The dopaminergic actions of five hydroxylated dopamine analogues have been examined for: i) Ability to induce stereotypy, ii) Effects upon dopamine metabolism, iii) Ability to antagonise the rise in striatal dopamine caused by gammabutyrolactone. With the exception of the resorcinol derivative 2-(3,5-dihydroxyphenyl)-N,N-dipropylethylamine, all of the compounds tested exhibited dopamine-like actions, and similarities were found in the induction of stereotypy and in the reduction of dopamine metabolism. For example, 2-(3-hydroxyphenyl)-N,N-dipropylethylamine had a short duration of action as far as reducing dopamine metabolism and inducing stereotypy were concerned.
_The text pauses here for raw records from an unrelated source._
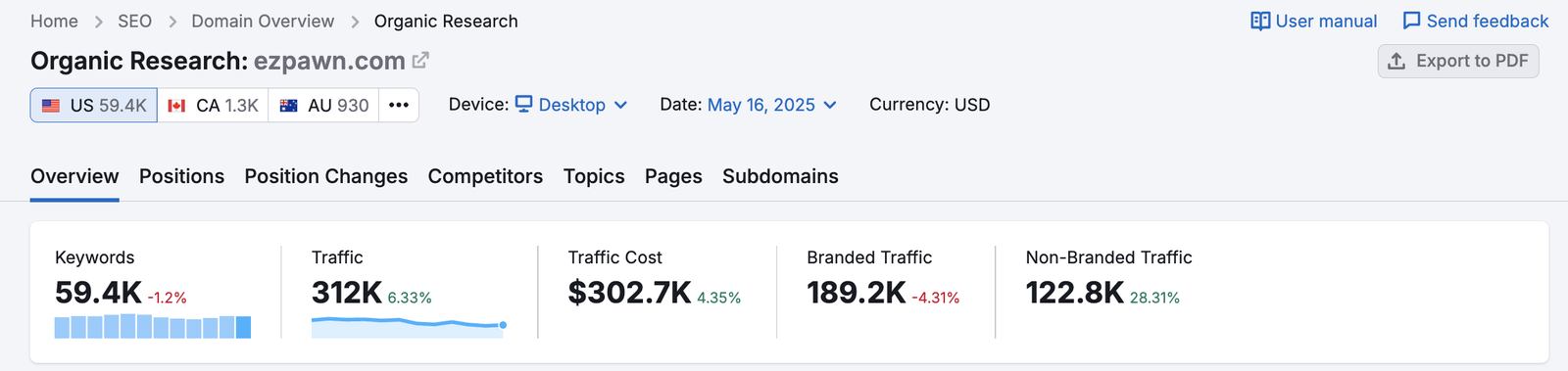
Task: Expand the May 16, 2025 date picker
Action: click(x=772, y=105)
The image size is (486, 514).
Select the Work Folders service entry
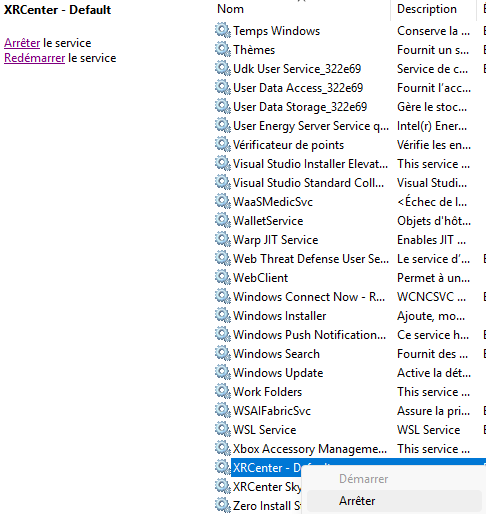pos(350,392)
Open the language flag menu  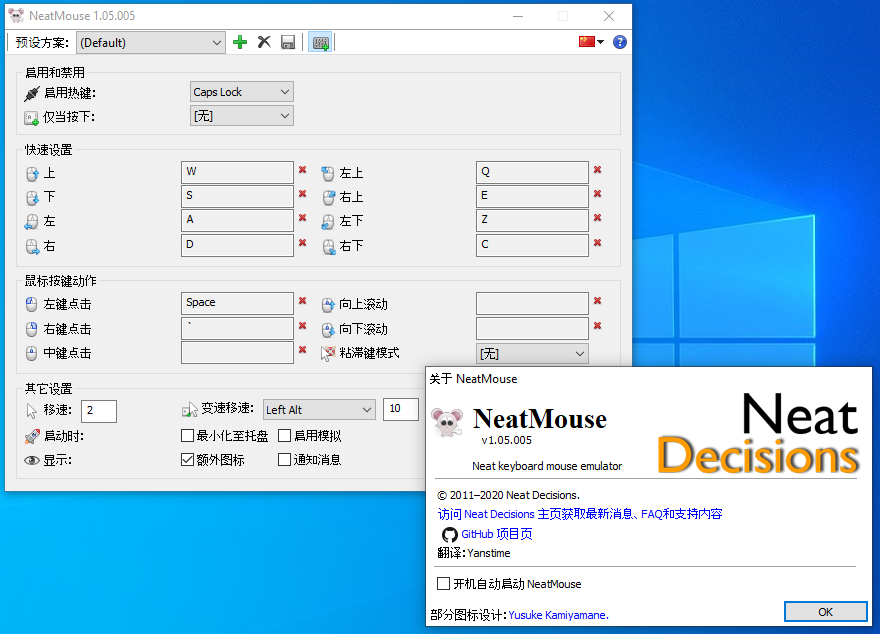591,42

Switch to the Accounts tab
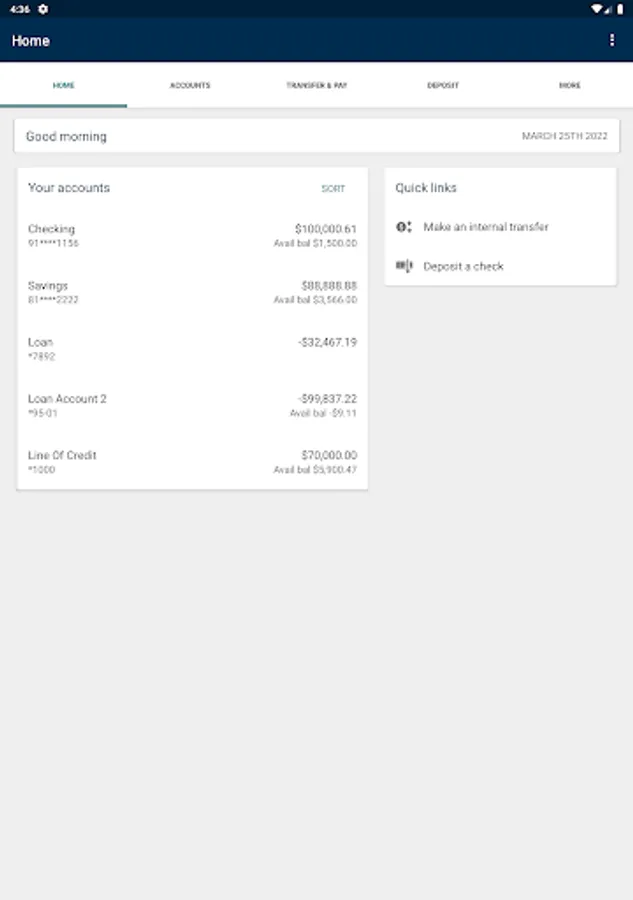190,86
On the other hand, 2-(3-hydroxyphenyl)-N-n-propyl-N-phenyl-ethyl-ethylamine (e) and also 5-hydroxy-2-(N-n-propyl-N-phenylethyl)-aminotetralin had a long duration of agonist-like effects upon both parameters, the aminotetralin derivative being the more potent of the two. Thus, in going from the simple dopamine-like structure to the aminotetralin compound there has been an increase in dopamine agonist-like activity. The differences in dopamine agonist potency of the drugs used are discussed in relation to the structure of these compounds, and are compared with the potencies or related compounds. Also, the potencies of the compounds under investigation upon presynaptic dopamine receptors (using the gammabutyrolactone model as a test system) were investigated, and the ester, 2-(3-benzoyloxyphenyl)-N-n-propyl-N-phenylethyl-ethylamine was the most potent. This ester, which is probably converted to (e) in the brain, also had a long duration of action in the stereotypy and dopamine metabolism tests. The results suggest that certain of the compounds might be useful leads for the design of dopamine agonists of possible clinical use.